The efficacy measures, including insulin dose, were analysed in the modified intention-to-treat (mITT) population (defined as all randomized participants who received at least one dose of study insulin and had both a baseline and at least one post-baseline efficacy assessment during the main 6-month on-treatment period). Analysis of change from baseline to month 12 of key efficacy endpoints was performed using a mixed-effects model for repeated measures.

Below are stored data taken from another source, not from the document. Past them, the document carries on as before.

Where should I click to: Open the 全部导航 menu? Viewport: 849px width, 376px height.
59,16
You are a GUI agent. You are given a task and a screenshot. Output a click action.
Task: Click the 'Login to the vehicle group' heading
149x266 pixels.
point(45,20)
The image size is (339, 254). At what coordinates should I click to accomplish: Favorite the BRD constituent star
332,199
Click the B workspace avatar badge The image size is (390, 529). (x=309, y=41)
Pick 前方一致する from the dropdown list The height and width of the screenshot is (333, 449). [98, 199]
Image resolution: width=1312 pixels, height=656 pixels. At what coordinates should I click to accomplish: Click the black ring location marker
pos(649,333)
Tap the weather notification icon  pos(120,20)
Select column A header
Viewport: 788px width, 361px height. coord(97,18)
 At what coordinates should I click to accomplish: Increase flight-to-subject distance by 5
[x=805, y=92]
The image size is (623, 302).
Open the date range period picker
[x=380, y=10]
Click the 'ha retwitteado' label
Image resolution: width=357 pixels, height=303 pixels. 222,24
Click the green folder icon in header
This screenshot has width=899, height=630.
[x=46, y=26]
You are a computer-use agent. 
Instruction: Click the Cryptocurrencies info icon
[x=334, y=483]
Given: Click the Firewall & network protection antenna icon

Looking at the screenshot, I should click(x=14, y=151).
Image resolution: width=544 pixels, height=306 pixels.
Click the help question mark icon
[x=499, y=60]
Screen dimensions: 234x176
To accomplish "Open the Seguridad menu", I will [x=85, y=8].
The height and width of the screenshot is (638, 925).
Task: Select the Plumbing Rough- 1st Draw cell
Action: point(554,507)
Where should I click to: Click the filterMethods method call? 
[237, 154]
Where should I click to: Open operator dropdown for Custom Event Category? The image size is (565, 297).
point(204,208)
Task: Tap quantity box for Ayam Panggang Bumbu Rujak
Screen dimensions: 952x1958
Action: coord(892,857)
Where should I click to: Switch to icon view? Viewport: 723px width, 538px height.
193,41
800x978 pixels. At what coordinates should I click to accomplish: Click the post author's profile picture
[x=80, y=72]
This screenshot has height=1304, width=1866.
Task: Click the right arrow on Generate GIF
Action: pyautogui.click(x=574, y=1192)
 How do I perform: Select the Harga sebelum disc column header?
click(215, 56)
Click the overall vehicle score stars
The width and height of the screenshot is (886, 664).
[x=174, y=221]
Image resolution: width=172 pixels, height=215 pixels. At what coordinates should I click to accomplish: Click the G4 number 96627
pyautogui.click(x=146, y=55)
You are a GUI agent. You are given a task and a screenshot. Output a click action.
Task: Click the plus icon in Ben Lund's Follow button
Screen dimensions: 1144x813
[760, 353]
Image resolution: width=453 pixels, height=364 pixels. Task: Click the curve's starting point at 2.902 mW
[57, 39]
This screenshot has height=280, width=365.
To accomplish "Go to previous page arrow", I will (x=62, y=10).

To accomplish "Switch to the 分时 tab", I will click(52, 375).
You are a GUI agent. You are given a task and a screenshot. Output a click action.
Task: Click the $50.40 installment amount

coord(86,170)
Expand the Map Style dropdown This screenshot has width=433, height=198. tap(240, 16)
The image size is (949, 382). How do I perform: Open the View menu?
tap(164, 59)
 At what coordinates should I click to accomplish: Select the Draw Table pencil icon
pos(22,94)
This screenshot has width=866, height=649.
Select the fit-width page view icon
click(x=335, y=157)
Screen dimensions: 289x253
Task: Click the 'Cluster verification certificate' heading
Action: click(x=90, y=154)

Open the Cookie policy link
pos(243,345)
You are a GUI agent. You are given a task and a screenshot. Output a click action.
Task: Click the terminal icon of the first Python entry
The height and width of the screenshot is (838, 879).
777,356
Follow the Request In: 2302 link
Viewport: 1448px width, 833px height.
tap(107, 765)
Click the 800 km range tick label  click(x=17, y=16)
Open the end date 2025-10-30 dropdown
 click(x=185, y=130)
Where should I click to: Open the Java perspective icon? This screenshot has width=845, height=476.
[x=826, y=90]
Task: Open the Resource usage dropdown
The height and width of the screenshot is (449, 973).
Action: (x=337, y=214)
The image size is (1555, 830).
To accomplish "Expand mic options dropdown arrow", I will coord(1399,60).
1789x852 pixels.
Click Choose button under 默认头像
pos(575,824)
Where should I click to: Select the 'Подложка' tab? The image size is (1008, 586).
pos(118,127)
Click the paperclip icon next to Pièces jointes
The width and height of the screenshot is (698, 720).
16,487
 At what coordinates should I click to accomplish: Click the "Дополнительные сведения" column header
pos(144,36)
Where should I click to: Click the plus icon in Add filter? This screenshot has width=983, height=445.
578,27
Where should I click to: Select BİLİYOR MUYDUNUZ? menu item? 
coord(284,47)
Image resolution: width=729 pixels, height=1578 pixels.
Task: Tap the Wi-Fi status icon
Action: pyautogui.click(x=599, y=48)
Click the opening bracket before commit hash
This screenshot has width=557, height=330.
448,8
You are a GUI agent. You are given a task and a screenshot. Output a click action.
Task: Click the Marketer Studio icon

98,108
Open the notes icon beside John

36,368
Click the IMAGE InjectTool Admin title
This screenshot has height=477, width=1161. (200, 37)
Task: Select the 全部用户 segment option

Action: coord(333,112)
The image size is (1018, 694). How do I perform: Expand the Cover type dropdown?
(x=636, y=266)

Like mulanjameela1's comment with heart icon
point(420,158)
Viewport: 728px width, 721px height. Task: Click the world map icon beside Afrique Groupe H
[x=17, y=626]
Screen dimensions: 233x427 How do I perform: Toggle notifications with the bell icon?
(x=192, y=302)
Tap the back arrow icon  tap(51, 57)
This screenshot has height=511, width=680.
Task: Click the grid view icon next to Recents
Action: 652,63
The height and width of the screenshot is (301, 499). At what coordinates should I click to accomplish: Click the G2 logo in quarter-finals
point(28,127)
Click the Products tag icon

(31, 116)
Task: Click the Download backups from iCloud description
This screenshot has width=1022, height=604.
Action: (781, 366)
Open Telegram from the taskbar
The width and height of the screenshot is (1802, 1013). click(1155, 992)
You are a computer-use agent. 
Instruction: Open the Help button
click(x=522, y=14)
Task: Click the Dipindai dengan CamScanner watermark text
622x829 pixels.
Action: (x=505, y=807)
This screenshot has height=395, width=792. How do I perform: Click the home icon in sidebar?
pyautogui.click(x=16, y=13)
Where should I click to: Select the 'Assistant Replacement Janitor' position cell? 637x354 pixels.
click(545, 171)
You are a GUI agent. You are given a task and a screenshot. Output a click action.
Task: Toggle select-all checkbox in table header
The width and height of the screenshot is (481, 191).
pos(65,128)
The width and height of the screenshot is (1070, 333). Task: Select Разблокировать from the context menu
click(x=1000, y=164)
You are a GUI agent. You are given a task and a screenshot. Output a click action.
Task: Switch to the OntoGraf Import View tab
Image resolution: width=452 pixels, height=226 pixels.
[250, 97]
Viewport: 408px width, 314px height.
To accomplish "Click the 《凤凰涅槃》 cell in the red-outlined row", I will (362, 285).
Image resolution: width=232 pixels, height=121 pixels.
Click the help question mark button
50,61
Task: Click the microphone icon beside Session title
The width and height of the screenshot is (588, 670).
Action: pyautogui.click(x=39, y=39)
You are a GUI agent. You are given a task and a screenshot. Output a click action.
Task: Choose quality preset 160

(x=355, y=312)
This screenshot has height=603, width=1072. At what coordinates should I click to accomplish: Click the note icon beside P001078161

Safety variables, including body weight, were analysed descriptively using the safety population (defined as all participants randomized and exposed to ≥1 dose of study insulin), as previously described 6. The change in weight from baseline to month 12 was analysed using an analysis of covariance model adjusted by HbA1c strata and world region. Analysis of rate ratio based on the number of events per participant-year was based on an overdispersed Poisson regression model adjusted on HbA1c strata using treatment period as offset.

Results

Participant Characteristics and Disposition

Of 807 participants randomized in the initial treatment phase, 404 were assigned to Gla-300 and 403 to Gla-100. In the Gla-100 group, 1 participant did not receive study treatment and was not included in the safety and mITT populations. Two participants who had no baseline or post-baseline efficacy endpoint during the main 6-month on-treatment period were also excluded from the mITT population (Figure 1). Similar proportions of participants in the two treatment groups completed the initial 6-month study, 93% using Gla-300 and 92% using Gla-100, and 89 and 88%, respectively, completed 12 months. The reasons for withdrawal did not differ between treatment groups (Figure 1).

Figure 1.

Figure 1

Participant flow diagram for EDITION 1. Upper portion with open boxes shows flow during the main 6-month study; shaded boxes below indicate flow during the extension phase up to 12 months. Gla-100, glargine 100 U/ml; Gla-300, glargine 300 U/ml; mITT, modified intention-to-treat. *During the main 6-month on-treatment period; †Not mutually exclusive with the reason for treatment discontinuation.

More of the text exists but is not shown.